QUESTIONS TO ANSWER:
**A)** Answer these questions from the passage on O’Donnell’s golf history, one answer per line, marked to match:
(i) Who defeated Bob Toski in the 1957 All Star Golf match at O’Donnell?
(ii) In what year did the Palm Springs Invitational start drawing tournament players to the Valley?
(iii) For how long did players such as Ken Venturi and Gene Littler grace O’Donnell’s fairways?
**B)** Duplicate the passage on O’Donnell’s golf history between "Although the All" and "fairways of O’Donnell.", inclusive.

Not only does O’Donnell have a rich history in the Coachella Valley, but it also played a part in the early history of televised golf. In 1957, O’Donnell was the site of an All Star Golf match in which Billy Casper defeated Bob Toski. It was one of the earliest made-for-television golf matches, and All Star Golf was a precursor to shows like Shell’s Wonderful World of Golf, Challenge Golf and Big Three Golf.
Although the All Star Golf match brought the attention of a national television audience, the draw of top players to O’Donnell started more than two decades earlier. The Palm Springs Invitational attracted tournament players to the Valley as early as 1936 when it played host to a group of competitors that included future PGA TOUR professionals, Ryder Cup and Walker Cup members and multiple major championship winners. For more than 30 years, players including Ken Venturi, Gene Littler, Al Geiberger, Dave Stockton, George Archer, Tommy Jacobs, Butch Harmon, Dick Harmon and Harvie Ward graced the fairways of O’Donnell.

RECORDED DATA:

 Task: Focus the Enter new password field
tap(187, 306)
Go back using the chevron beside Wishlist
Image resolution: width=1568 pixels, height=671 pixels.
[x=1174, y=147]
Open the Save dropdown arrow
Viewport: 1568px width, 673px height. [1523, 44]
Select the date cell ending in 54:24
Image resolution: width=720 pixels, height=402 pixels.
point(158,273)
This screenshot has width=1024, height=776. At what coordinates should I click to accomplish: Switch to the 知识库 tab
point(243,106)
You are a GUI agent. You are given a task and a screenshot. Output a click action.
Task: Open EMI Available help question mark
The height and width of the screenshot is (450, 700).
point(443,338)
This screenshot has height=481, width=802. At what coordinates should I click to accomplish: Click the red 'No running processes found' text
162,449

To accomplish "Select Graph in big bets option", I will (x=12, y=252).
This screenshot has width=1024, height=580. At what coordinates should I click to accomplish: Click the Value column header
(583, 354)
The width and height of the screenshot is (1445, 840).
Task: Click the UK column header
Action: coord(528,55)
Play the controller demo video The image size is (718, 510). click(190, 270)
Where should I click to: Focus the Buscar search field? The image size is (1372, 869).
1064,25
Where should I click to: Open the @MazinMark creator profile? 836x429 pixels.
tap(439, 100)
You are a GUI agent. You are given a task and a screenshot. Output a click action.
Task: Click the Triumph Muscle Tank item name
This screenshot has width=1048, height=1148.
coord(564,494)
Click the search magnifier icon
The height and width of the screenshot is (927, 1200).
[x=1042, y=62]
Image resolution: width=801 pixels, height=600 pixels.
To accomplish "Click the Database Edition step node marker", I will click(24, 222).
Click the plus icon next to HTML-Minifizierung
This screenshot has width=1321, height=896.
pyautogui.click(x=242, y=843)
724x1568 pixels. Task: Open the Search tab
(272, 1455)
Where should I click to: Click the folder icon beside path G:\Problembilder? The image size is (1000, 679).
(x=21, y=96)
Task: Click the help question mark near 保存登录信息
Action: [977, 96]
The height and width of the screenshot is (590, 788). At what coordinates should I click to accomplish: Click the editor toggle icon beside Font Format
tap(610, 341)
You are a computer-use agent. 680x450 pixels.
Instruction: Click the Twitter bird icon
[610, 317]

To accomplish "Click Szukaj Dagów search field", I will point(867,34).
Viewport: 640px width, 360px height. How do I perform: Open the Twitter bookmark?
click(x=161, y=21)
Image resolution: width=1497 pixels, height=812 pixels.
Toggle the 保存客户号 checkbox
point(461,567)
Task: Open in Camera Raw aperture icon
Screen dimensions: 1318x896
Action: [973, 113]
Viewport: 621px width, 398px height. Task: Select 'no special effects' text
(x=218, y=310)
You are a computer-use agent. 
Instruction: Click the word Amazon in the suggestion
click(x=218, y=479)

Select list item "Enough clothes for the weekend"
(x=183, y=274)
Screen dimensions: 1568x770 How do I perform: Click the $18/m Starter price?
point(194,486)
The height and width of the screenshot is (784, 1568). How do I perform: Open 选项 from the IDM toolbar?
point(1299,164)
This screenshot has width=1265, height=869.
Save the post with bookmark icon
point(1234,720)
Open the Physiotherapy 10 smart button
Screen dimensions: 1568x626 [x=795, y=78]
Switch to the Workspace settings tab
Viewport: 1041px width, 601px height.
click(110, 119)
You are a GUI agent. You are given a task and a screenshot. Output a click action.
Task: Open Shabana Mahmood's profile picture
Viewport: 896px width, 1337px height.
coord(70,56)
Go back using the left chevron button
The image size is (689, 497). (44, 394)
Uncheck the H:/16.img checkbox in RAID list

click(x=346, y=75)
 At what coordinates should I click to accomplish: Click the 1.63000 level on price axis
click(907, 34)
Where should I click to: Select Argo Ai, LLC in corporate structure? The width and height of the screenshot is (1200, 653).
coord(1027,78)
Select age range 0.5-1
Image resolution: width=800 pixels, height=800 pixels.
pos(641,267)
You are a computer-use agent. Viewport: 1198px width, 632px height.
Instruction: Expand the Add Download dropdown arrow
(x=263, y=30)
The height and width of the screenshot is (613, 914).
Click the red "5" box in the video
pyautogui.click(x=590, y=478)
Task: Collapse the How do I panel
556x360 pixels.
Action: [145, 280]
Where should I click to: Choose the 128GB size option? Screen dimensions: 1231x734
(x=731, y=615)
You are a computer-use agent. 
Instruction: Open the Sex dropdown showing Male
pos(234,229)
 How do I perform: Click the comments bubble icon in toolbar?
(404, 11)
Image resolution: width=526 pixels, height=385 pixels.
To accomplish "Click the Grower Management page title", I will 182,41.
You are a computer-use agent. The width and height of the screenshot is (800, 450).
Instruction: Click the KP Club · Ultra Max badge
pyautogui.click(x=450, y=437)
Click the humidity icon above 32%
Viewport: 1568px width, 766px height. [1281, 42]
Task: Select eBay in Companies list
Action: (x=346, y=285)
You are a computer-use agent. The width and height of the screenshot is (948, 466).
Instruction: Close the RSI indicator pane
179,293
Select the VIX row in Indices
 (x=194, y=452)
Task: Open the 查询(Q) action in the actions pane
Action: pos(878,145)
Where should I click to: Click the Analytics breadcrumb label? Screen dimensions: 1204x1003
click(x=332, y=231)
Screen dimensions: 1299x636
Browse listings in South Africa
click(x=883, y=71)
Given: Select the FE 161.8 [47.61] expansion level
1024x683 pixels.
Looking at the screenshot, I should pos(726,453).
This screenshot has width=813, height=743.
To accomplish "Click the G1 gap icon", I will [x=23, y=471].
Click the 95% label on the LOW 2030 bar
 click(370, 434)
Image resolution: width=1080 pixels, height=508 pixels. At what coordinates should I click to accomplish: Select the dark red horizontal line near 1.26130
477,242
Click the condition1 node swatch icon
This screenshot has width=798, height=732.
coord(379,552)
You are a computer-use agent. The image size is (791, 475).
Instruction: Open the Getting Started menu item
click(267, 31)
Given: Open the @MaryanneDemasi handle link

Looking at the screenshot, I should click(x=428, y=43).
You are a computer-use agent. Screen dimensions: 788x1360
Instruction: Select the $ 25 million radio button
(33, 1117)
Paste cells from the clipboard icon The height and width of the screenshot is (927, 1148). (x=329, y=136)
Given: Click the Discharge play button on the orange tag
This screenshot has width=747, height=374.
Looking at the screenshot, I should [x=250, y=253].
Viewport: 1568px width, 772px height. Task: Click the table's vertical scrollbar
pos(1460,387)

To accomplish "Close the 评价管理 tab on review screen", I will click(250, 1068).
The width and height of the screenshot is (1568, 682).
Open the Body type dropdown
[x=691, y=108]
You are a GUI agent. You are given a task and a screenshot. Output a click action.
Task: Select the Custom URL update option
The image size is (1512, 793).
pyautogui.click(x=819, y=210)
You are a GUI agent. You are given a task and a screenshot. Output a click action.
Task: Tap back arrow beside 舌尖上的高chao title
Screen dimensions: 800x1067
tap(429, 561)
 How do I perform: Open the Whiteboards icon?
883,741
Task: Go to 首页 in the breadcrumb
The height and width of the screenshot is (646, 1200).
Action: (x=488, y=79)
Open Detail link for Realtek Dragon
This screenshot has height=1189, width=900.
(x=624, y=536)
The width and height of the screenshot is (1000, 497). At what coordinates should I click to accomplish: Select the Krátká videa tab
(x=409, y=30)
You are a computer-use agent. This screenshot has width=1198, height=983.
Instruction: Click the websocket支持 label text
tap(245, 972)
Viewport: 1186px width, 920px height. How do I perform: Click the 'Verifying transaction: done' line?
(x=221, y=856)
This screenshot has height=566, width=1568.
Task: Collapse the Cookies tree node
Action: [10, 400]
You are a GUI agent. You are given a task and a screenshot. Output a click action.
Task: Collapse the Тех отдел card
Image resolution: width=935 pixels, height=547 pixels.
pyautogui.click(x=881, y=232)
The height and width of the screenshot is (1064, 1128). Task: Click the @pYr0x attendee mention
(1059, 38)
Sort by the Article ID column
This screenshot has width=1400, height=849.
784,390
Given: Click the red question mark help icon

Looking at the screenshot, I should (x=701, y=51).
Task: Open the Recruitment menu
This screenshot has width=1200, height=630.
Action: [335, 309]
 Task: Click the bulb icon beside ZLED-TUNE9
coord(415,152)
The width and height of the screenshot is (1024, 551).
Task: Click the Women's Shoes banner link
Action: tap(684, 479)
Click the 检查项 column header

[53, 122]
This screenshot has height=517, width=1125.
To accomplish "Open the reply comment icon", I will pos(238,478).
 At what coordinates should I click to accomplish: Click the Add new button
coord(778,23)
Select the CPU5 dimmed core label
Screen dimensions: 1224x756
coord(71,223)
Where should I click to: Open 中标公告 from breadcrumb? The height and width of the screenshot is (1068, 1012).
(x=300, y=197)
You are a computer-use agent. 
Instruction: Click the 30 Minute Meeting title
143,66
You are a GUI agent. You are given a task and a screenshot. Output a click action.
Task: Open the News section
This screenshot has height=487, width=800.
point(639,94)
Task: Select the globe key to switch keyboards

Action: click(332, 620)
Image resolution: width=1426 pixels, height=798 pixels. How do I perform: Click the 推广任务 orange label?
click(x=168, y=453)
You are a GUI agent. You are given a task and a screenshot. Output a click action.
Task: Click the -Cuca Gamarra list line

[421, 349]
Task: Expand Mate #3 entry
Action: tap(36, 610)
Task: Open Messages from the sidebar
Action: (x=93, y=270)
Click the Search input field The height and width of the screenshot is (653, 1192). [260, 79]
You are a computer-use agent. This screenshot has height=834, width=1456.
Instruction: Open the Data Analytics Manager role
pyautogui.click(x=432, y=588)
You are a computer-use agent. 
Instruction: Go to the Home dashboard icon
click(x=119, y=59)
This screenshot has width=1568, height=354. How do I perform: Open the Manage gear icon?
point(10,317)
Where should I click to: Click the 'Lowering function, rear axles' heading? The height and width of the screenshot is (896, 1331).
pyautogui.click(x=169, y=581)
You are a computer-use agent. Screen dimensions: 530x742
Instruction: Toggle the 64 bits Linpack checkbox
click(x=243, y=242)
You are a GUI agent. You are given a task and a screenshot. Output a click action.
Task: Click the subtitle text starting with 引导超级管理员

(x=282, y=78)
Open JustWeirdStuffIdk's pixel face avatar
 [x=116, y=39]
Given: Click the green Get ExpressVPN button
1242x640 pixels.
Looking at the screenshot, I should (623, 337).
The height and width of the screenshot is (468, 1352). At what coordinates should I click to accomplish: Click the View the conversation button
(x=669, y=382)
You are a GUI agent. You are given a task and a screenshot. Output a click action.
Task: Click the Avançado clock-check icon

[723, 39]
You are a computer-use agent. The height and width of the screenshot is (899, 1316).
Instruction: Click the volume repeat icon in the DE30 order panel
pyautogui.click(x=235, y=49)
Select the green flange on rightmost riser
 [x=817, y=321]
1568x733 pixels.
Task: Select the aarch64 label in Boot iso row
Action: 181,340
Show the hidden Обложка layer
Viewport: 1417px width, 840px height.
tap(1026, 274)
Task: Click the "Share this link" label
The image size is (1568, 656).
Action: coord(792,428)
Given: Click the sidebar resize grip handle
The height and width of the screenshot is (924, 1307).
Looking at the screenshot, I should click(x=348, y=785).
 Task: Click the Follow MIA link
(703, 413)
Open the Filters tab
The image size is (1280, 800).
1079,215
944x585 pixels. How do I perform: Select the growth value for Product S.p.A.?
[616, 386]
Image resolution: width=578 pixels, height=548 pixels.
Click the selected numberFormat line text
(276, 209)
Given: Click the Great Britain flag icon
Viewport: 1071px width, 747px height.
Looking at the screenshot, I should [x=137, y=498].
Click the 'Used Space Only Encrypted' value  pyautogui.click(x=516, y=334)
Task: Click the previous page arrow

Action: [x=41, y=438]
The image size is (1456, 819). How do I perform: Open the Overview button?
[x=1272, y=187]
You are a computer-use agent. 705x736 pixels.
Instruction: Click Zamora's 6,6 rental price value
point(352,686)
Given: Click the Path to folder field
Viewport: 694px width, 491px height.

RESULTS FOR EACH TASK:
**A)**
(i) Billy Casper
(ii) 1936
(iii) More than 30 years

**B)**
Although the All Star Golf match brought the attention of a national television audience, the draw of top players to O’Donnell started more than two decades earlier. The Palm Springs Invitational attracted tournament players to the Valley as early as 1936 when it played host to a group of competitors that included future PGA TOUR professionals, Ryder Cup and Walker Cup members and multiple major championship winners. For more than 30 years, players including Ken Venturi, Gene Littler, Al Geiberger, Dave Stockton, George Archer, Tommy Jacobs, Butch Harmon, Dick Harmon and Harvie Ward graced the fairways of O’Donnell.